For what it’s worth, Lust sells better than Chastity. You’ve heard “Sex sells,” but you haven’t heard “Chastity sells.” There’s a reason advertising doesn’t include models wearing too many clothes.
But the irony of Chastity is that as intimacy shifts from the physical to the digital, Chastity and Lust can co-exist.
🌊 Temperance
We don’t use the word “temperance” much anymore, but it essentially means moderation or restraint. When I think of Temperance in practice, I think of restraint from alcohol or drug abuse. (The original meaning of Temperance, for what it’s worth, was abstinence from alcohol.)
There are a variety of startups building solutions to addiction. Workit Health, for instance, offers telemedicine addiction treatment for alcohol, cocaine, meth, and opioids.
Apart from addiction treatment, another Temperance-related space is the rise of non-alcoholic beverages. A recent study found that Gen Z drinks 20% less than Millennials did at the same age—and 64% of Gen Zs say they expect to drink less frequently when they grow older than older generations do now.
Non-alcoholic beverage sales rose 33% last year, and companies like Ghia are exploding by catering to this consumer base.
Final Thoughts
Just as theologians recognize Vanity and Acedia as the unofficial 8th and 9th sins, theologians likewise recognize additional virtues that don’t quite make it into the traditional seven. Sobriety is one. Workit Health and Ghia also build on that virtue. Faith is another. An example there would be Hallow, effectively “Calm for Catholics”—an app for prayer targeting the world’s 1.3 billion Catholics.
Between them, the Seven Sins and the Seven Virtues encompass a good swath of our emotional spectrums. Give me a consumer business, and I bet you I can find at least one of those 14 that the business relies on.
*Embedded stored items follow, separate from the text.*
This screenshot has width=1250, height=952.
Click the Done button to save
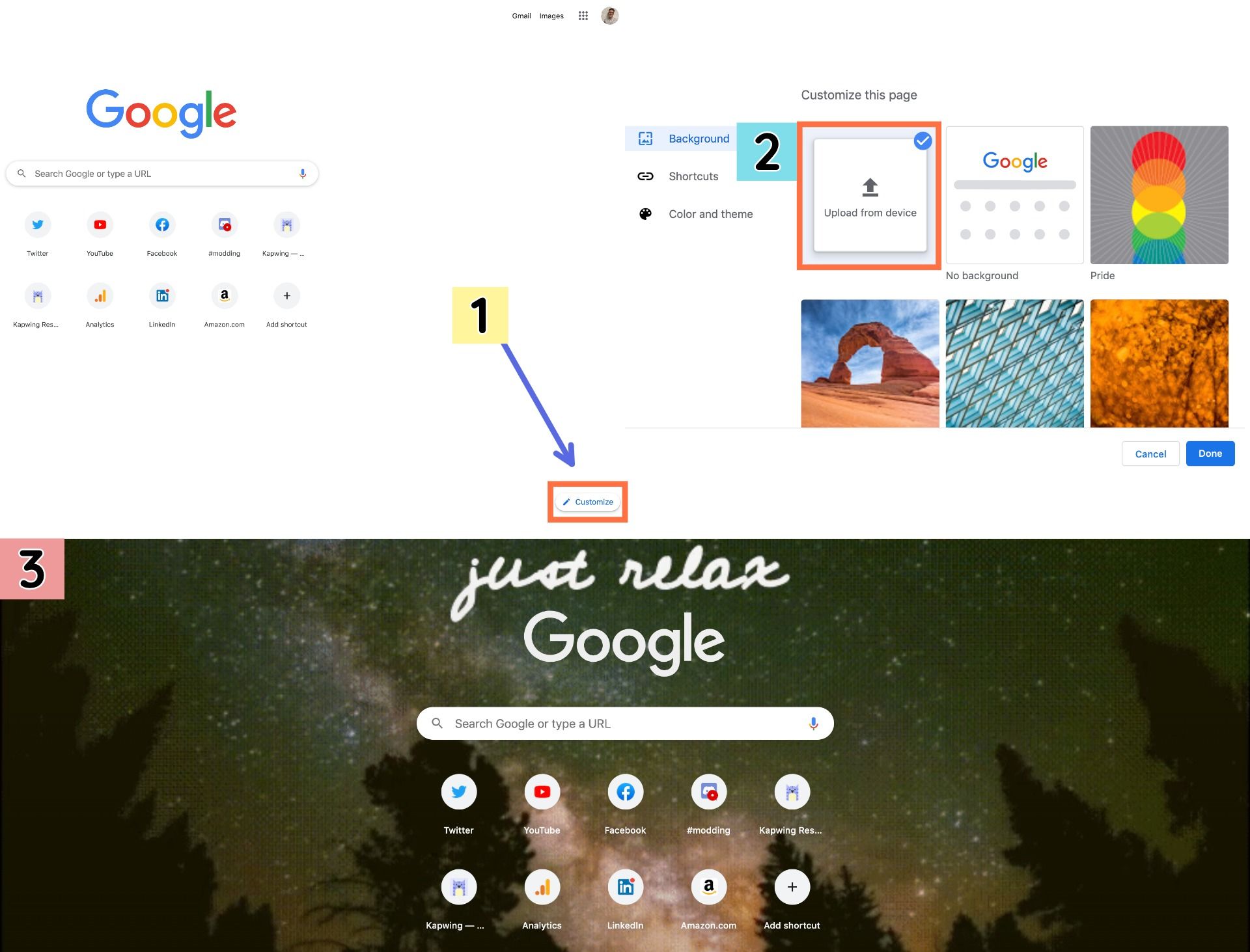tap(1209, 454)
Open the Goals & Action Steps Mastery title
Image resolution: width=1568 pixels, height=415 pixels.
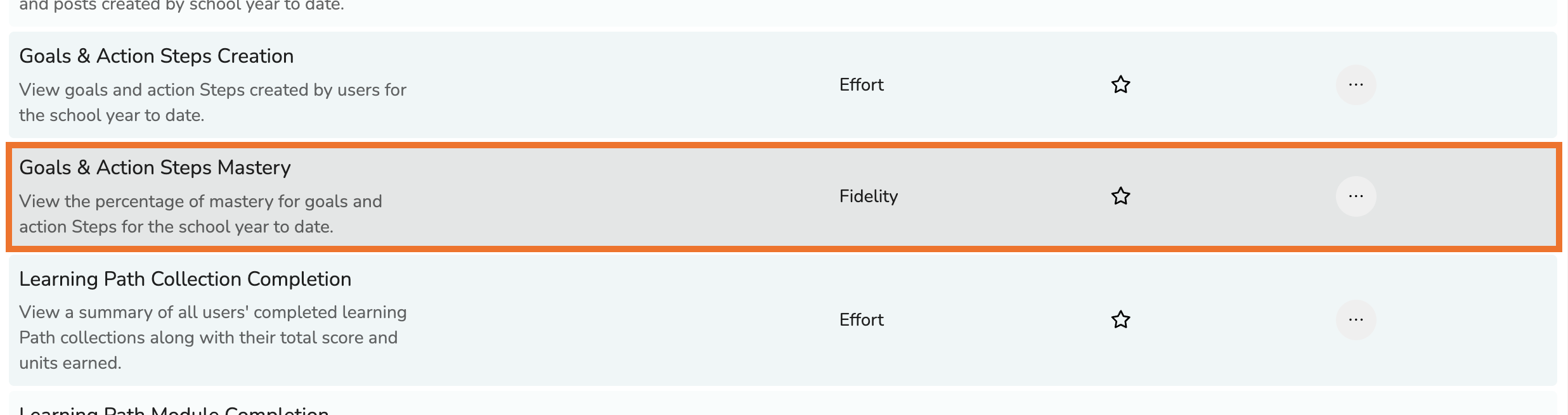coord(155,168)
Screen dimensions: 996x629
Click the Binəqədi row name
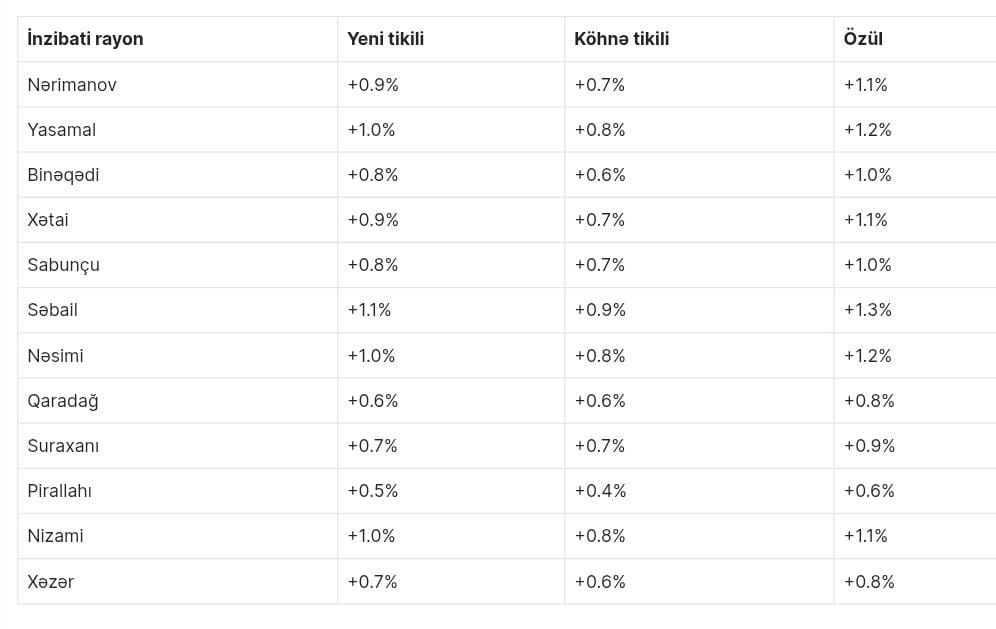[x=63, y=175]
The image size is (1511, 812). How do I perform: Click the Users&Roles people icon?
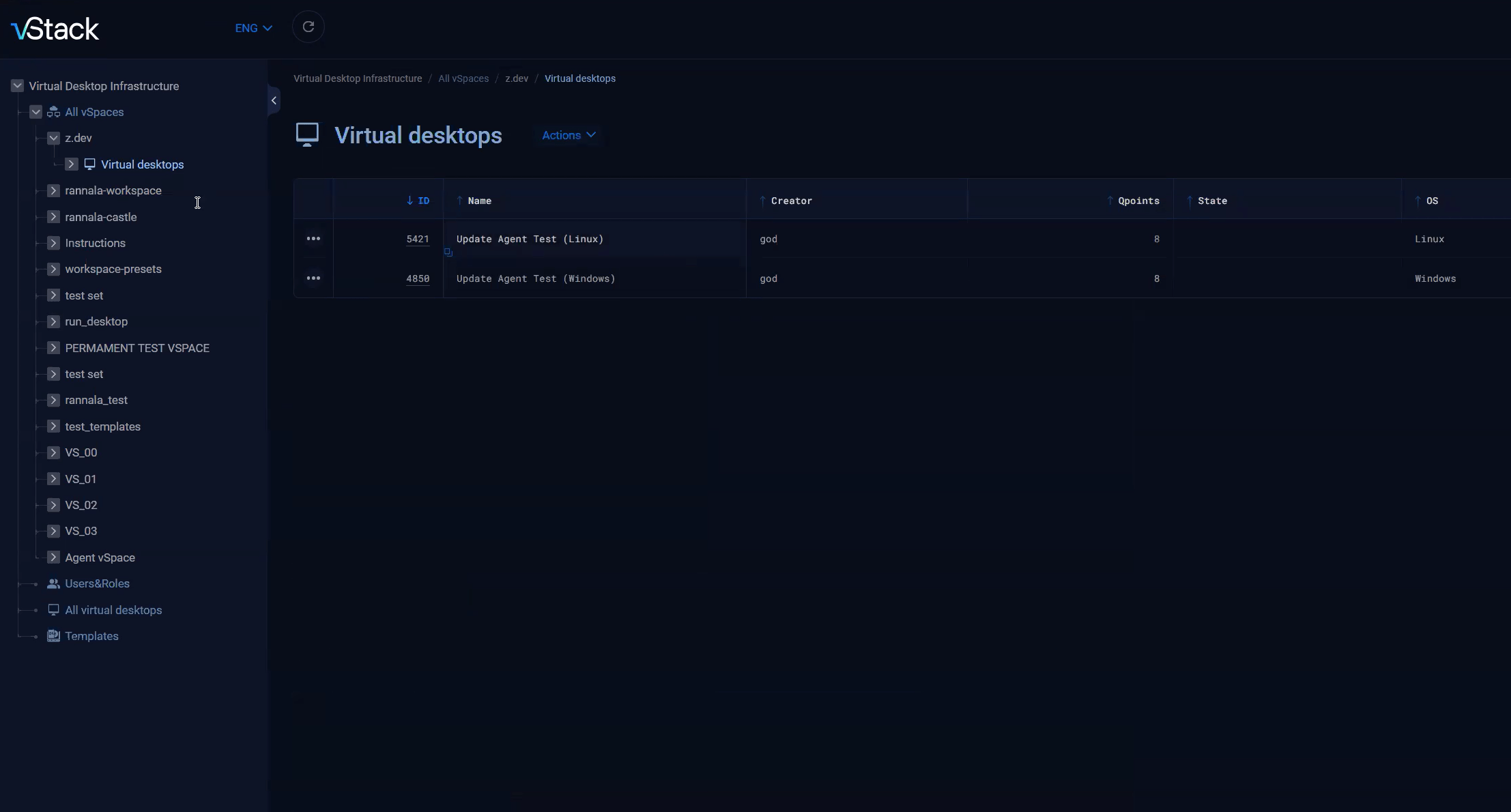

That said, there’s an argument to be made that sins sell better than virtues. We’re drawn to sins, which are often our most carnal instincts and needs. We find them fascinating and alluring. There’s a reason that there isn’t a movie called Seven about the seven virtues. Virtues are less enthralling.
When building a consumer business, it’s interesting to think about which behaviors are “with the current” and which are “against the current” for your product. If you feed into people’s inherent sense of Pride, you might do well. On the other hand, if you find yourself trying to convince people to be humble, you might find yourself fighting an uphill battle. Of course, the best businesses build on both sins and virtues, tapping into a broad and vibrant kaleidoscope of human behavior.